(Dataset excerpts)
---
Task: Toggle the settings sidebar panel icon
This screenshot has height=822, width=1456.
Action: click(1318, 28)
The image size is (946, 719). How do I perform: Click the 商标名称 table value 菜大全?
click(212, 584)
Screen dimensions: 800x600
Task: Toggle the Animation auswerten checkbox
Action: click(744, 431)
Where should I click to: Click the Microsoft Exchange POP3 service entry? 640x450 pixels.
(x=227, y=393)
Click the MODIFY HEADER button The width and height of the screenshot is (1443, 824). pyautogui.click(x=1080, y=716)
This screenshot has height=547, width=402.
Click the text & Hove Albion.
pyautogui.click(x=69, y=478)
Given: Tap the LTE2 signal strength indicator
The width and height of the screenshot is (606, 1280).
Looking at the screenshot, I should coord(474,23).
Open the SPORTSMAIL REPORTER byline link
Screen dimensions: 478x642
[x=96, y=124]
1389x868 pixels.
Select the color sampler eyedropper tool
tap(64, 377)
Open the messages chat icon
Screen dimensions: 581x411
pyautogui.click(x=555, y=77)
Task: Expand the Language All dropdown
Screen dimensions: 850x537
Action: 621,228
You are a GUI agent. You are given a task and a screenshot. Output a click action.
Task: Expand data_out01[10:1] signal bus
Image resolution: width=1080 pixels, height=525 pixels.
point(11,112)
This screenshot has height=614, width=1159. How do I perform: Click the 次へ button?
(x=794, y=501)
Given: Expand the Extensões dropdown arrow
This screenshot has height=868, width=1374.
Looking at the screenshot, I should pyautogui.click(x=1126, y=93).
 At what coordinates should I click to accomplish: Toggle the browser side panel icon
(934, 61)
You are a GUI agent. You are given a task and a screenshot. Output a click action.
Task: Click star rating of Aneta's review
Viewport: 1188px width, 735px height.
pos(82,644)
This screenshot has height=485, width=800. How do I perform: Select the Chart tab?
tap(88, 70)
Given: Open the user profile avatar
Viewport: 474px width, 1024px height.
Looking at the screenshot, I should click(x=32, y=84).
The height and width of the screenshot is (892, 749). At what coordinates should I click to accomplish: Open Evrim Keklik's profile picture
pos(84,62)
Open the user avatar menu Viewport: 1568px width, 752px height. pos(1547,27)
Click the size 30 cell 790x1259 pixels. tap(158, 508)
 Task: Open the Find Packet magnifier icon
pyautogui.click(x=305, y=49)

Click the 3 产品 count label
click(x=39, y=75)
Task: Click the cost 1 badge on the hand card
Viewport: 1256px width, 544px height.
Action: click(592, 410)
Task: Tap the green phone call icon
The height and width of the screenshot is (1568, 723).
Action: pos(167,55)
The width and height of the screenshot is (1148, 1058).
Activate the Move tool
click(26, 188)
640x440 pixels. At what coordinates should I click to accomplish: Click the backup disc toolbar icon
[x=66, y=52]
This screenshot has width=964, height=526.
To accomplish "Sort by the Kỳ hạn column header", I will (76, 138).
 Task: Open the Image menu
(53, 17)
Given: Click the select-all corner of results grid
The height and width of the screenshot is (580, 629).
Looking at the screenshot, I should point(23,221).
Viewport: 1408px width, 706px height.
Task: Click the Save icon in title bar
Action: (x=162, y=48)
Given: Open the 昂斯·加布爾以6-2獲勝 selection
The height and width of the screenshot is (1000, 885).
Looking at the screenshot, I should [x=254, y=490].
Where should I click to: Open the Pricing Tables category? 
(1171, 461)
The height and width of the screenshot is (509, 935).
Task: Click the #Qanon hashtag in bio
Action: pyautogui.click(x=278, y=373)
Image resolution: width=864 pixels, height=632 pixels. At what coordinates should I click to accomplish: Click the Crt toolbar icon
---
■ **Work to complete**
For the word "user", report how many lines of the records contain it; respond with the number only.

■ **Reply**
2